The PWHPA has four teams, each named for a major sponsor. Its Secret Dream Gap tour will end with its first championship weekend, part of an effort this season to create “a league-like look to it in terms of consistent teams and standings and stats and playoffs,” Hefford said.

No. 1 seed Team Harvey’s (named for a Canadian fast-food chain) will face No. 4 Team Sonnet (insurance) in a semifinal at 4 p.m. Friday at Great Park Ice in Irvine, the Ducks’ practice facility. That will be followed at 7 p.m. by No. 2 Team Adidas vs. No. 3 Team Scotiabank. The losers will play a seeding game at 6 p.m. Saturday at the Toyota Sports Performance Center in El Segundo, the Kings’ practice facility. The winners will meet Sunday at Acrisure Arena in Palm Desert, home of the Coachella Valley Firebirds, the Seattle Kraken’s top farm team.

The Kings and Ducks often put aside their on-ice rivalry to collaborate on promoting youth hockey, and both support girls’ programs. Both also have hosted well-attended games that matched the U.S. and Canada women’s national teams, the sport’s two superpowers.

“The way I look at it, women’s hockey is really developing, and any time we have a chance to help and to be involved, we have to,” Kings President Luc Robitaille said. “To have an opportunity to host a final weekend in Southern California, which is the area we’ve been pushing to grow the game ever since [Wayne] Gretzky was here, I think it’s a huge event.”

His Anaheim counterpart agreed. “All the teams in Southern California look to move hockey forward,” Ducks President Aaron Teats said. “Those opportunities to continue to show the girls playing today what the potential future for them is exciting and something that we want to make sure that we advance.”

PWHPA players receive equal stipends, not salaries. In the new league, they’d earn an average of about $55,000 in salary. “That’s a number that we looked at, that we believe is a sustainable model, but that’s not to say that the final version of the league is going to be that,” Hefford said.

She sees the longevity of the WNBA, growth of the National Women’s Soccer League and healthy TV ratings for women’s college basketball as reasons a women’s pro hockey league can succeed.

“We definitely feel like the time is now. There is demand. There’s interest,” she said. “I think we’re in a really good place. We’re doing work. We’re making sure that the foundation is strong. And of course, we want this to happen tomorrow but we can’t compromise on the things that are going to make this league successful in the long-term.”

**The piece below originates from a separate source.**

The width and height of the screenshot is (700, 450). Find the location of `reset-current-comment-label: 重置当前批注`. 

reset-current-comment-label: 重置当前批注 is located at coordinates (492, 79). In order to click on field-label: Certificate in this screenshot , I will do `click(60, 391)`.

NHL teams have helped PWHPA and PHF teams — the Arizona Coyotes will host the PHF championship March 26 at Mullett Arena — but NHL Commissioner Gary Bettman has held off endorsing one over the other in hope they’ll realize they must work together. It will be tough enough for one women’s pro hockey league to be viable in a crowded sports landscape. Two leagues competing for talent and uncertain resources would undermine both.

With superior talent and backing from King and Walter, the PWHPA has the best shot to establish a stable league. It might work by starting on a small scale. It might not work at all. Women’s pro hockey deserves a smart, well-structured effort to determine if it can be viable and avoid adding ingredients to the alphabet soup of leagues that failed because of poor planning and unrealistic hopes.